O trabalho, se não pôde ser exaustivo no que se propôs refletir, foi continuamente tensionado por esta limitação – é o que como pesquisador posso fazer: perceber o que pode ser dito e até que ponto não posso dizer tudo. Foi na forma do ensaio justamente proposto por Adorno (2003, p. 30) – subvertendo a estrutura monográfica, “comparável ao comportamento de alguém que, em terra estrangeira, é obrigado a falar a língua do país” – que estruturei essa dissertação: os conceitos não eram, em geral, explicados de antemão, mas apresentados no momento em que eu os colocava para trabalhar, já mostrando a forma de se apropriar deles – afinal, não são estanques, é na forma como são usados que se materializam. Nem os conceitos estarão a salvo se o objeto falar; e esse objeto não tem cessado de falar.

Naquele velho esquema, comunicação é passar uma mensagem de um lado para o outro visando a obter eficiência, que poderia ser verificada e medida a partir dos efeitos gerados pelas lógicas da intenção: quanto menos ruído, menos perdas – uma busca por correspondência cristalina, transparência, entre emissor e receptor. Mas até que ponto a noção de canal, por onde as mensagens passam, não poderia ser pensada como barreira, onde a comunicação encontraria um obstáculo114? Até que ponto a comunicação não é, também, interferência?

O termo information disorder, de Wardle e Derakhshan (2017), atrai um manuseio semântico: poderia ser traduzido para distúrbio de informações: mensagens falsas e imprecisas, com ou sem intenção, em variados graus.

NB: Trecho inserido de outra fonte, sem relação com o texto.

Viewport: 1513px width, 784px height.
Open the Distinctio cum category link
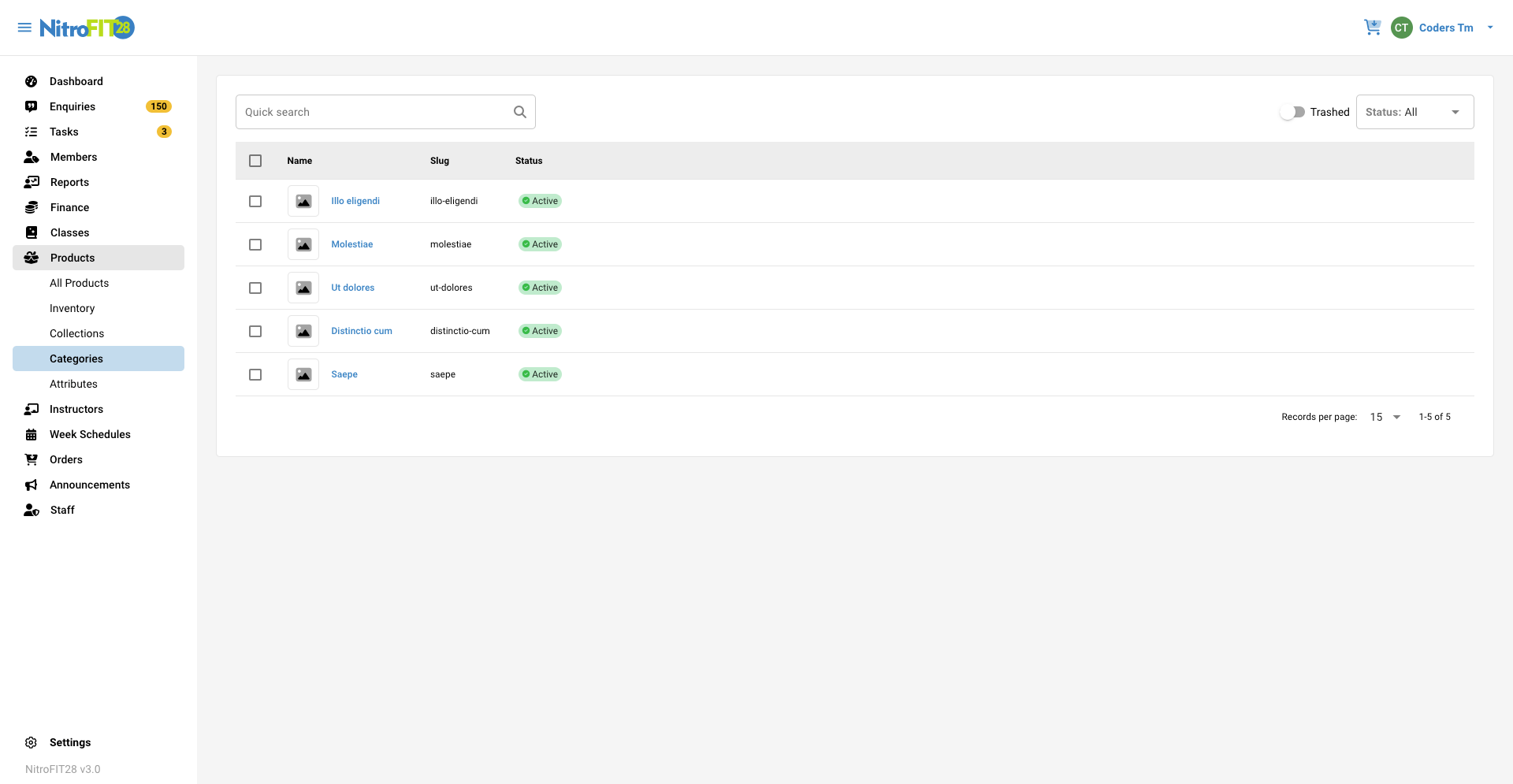click(x=362, y=331)
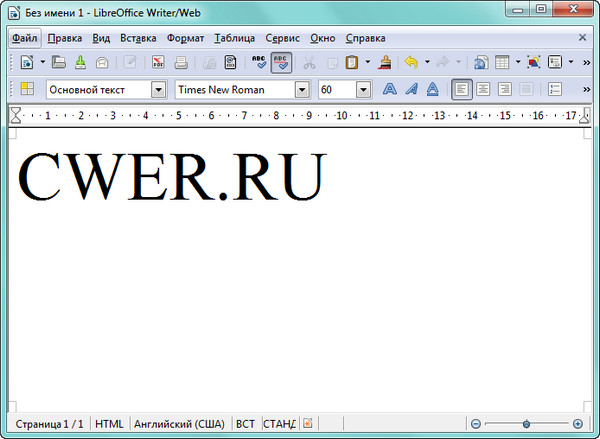Expand the font size 60 dropdown
600x439 pixels.
tap(363, 90)
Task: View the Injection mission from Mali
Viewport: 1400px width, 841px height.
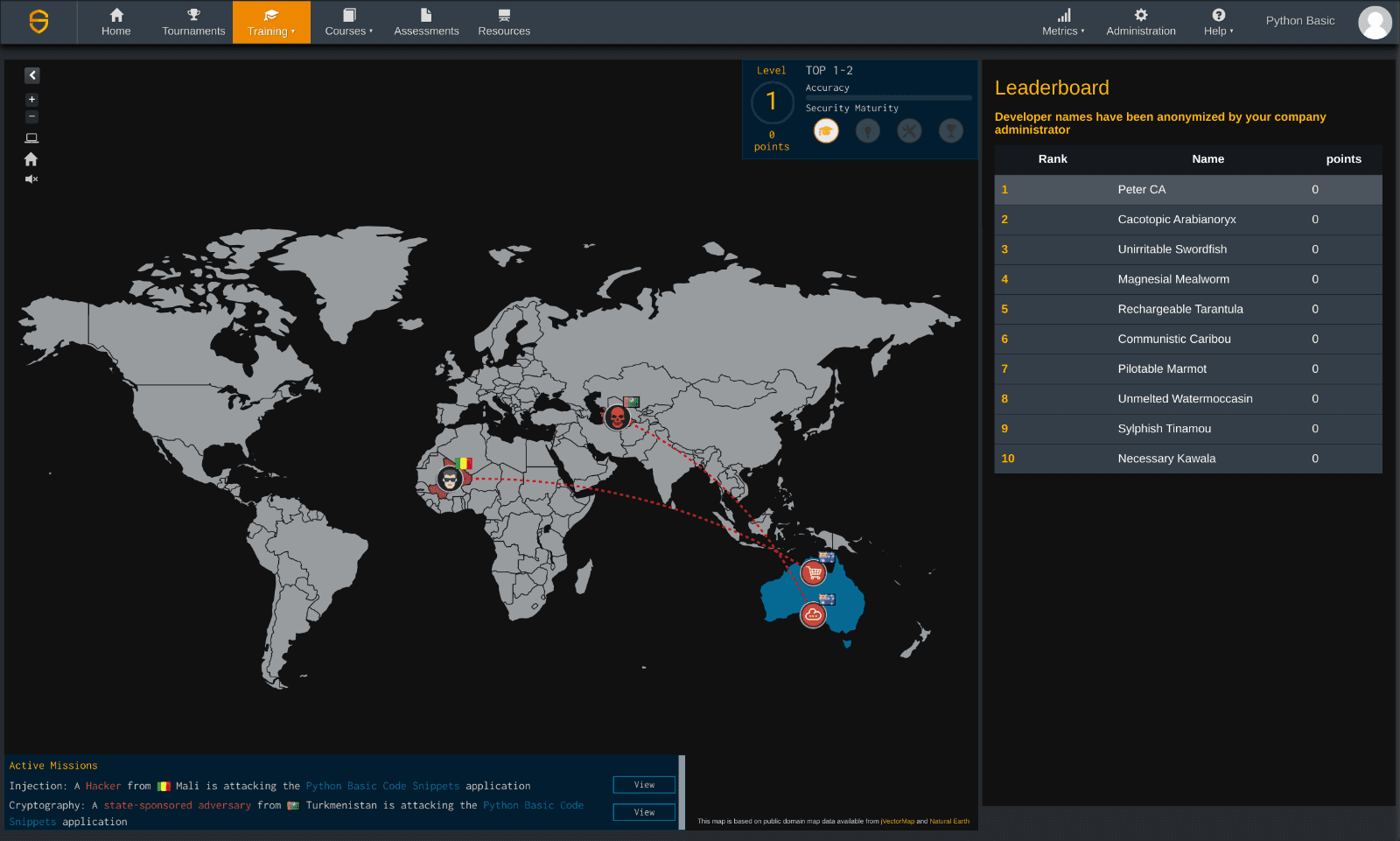Action: tap(644, 785)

Já vi ser traduzido para desordem de informações e ainda confusão ou desordem informativa: não poderia ser isso a amálgama de fakes com o noticiário e também o que resulta desta mistura e confusão? (1) desordem informativa como as informações desordenadas: desierarquizadas – não se distinguindo o que são fakes; (2)

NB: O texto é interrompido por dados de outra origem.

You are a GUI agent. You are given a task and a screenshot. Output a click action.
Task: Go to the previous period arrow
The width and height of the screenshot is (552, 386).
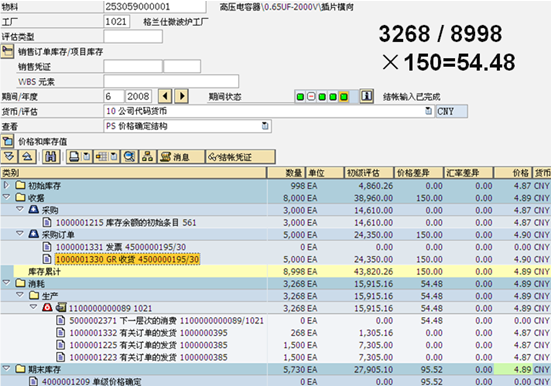click(165, 96)
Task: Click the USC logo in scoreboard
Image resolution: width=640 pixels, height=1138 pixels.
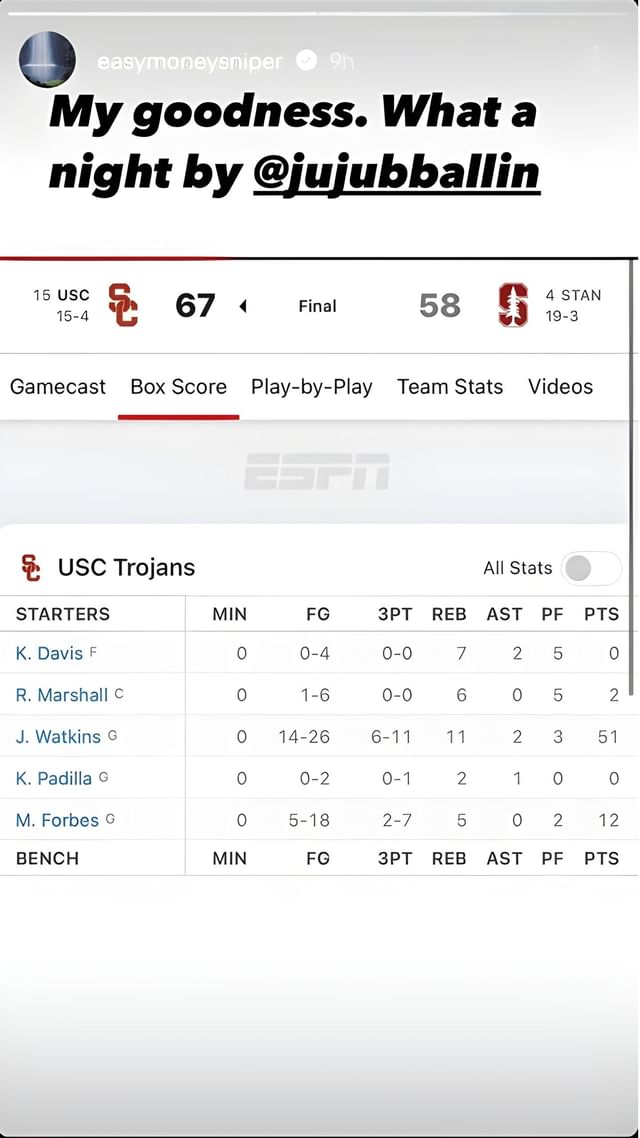Action: [123, 305]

114 É preciso dizer que esta ideia talvez não seria colocada nesses termos se não fosse o encontro, o relampejo, da subversão do termo desordem informativa com o conto Sísifo Telecom, de Fabrício Silveira (2018), e sua (não menos importante) discussão na disciplina de Estéticas da Comunicação, em 2018, no PPGCOM da Unisinos.

desordem informativa como desordem que informa – como uma barreira, uma interferência, uma sensação de pós-verdade. Não seria isso, talvez, uma forma de comunicação – suja?

Esta provocação tanto pode ser usada para se pensar no intencional, como foi visto ao se colocar mais informações na rede para causar mais confusão, quanto uma confusão que “acaba por se estabelecer”, mesmo que não intencionalmente. O caos sempre esteve aí, à espreita. Estes tempos de pós-verdade parecem propícios para trabalhar desta forma a comunicação, pois, se não pude encontrar tantas notícias falsas nesta pesquisa, ao menos foi possível passar por este ambiente em que uma fake, em meio à cascata de informações, não parece, assim, tão estranha, e pode até ganhar sentido e força a partir do olhar mítico, circular e de uma narrativa apaziguadora.

Parece meio inverossímil uma pessoa ir contra a multidão e sua resistência. O que poderia fazer alguém, sozinho, com uma fake, sem a colaboração do todo, sem uma ambiência que permita, sustente e invoque um ato aparentemente isolado? O absurdo: até que ponto o aceitamos?